‘Generally conservative’ candidates on Trump’s Supreme Court shortlist, nomination coming soon

‘Generally conservative’ candidates on Trump’s Supreme Court shortlist, nomination coming soon
President Donald Trump is moving quickly to fill the vacancy on the US Supreme Court, telling reporters he plans to choose from among the five or so "generally conservative" finalists and announce the nominee by July 10.

“I’ve got it narrowed to about five,” Trump told reporters aboard Air Force One on Friday, en route to his Bedminster, New Jersey golf club.

“It's a great group of intellectual talent ... they are generally conservative," he said, without naming any names. Two of the finalists are women, Trump said, adding he may interview one or two of the candidates over the weekend.

Senate Majority Leader Mitch McConnell (R-Kentucky) said he hoped the confirmation process would be done “in time for the new justice to begin the fall term of the Supreme Court” by the first Monday in October.

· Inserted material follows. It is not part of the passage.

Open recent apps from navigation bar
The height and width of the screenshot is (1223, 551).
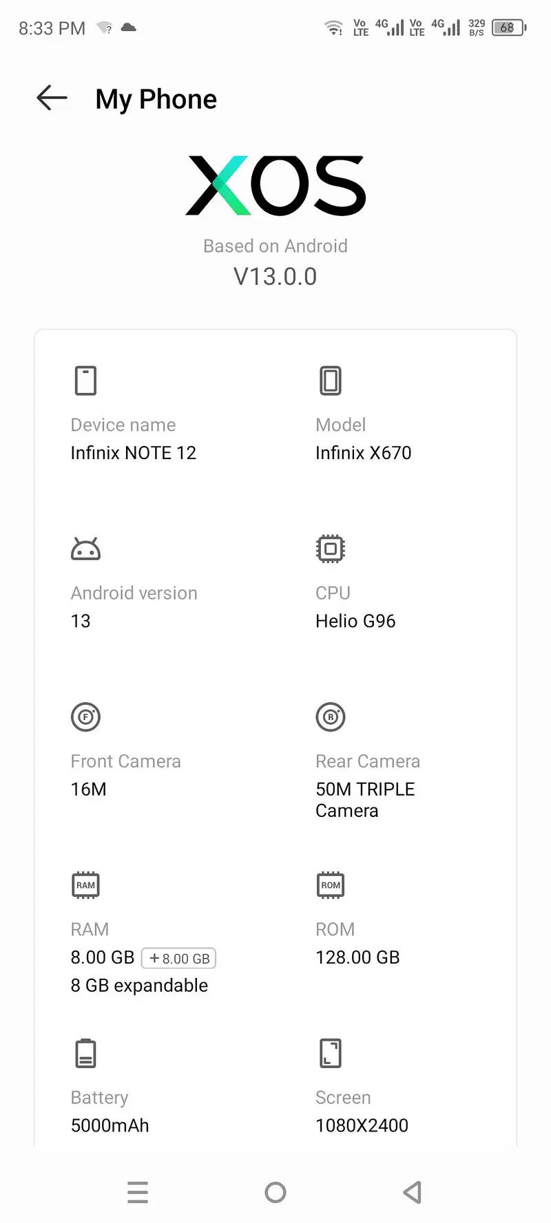[138, 1192]
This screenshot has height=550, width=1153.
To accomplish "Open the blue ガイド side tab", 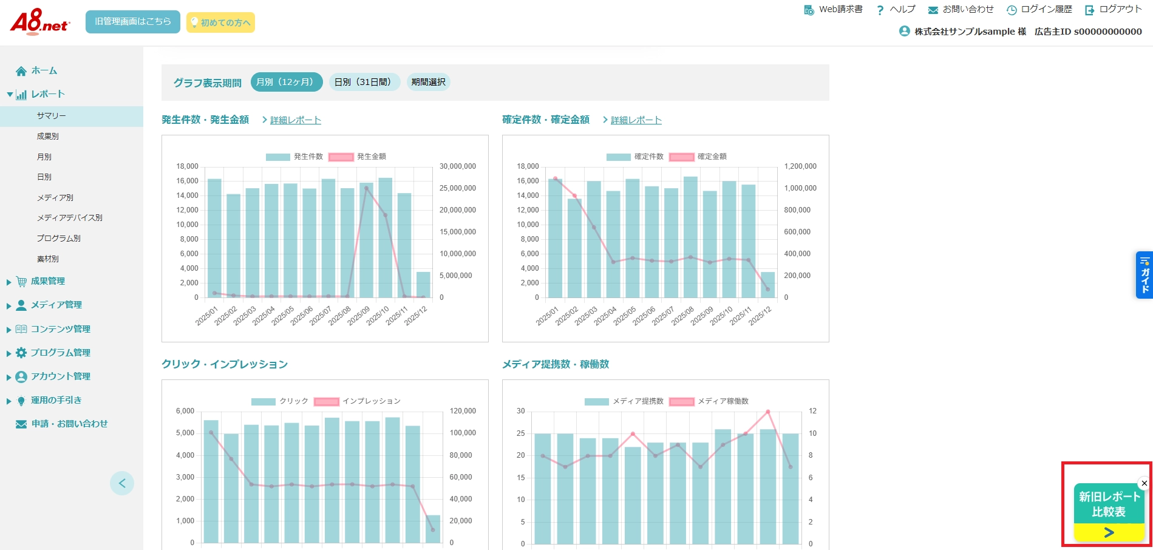I will tap(1144, 275).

Trump assured reporters he would not discuss abortion or gay rights with the candidates. Justice Anthony Kennedy, who announced his retirement on Wednesday, had sided with the court’s four liberal justices on both issues.

Kennedy’s decision to leave the court at the end of July was met with anger and dismay by many Democrats, who regarded the Reagan-appointed justice as the crucial “swing vote” in decisions such as Obergefell, which legalized same-sex marriage in 2015.

Trump has already appointed one Supreme Court justice, Neil Gorsuch, to fill the seat vacated for over a year by the February 2016 death of Justice Antonin Scalia. President Barack Obama’s nomination of Judge Merrick Garland was held up by McConnell, who cited the upcoming presidential election.  

After announcing the Supreme Court pick, Trump is scheduled to travel to Europe, where he will meet with Russian President Vladimir Putin on July 16. On Friday, Trump reassured reporters that he would discuss US interests in the conflicts in Ukraine and Syria, and would certainly raise the issue of alleged Russian meddling in the 2016 presidential election.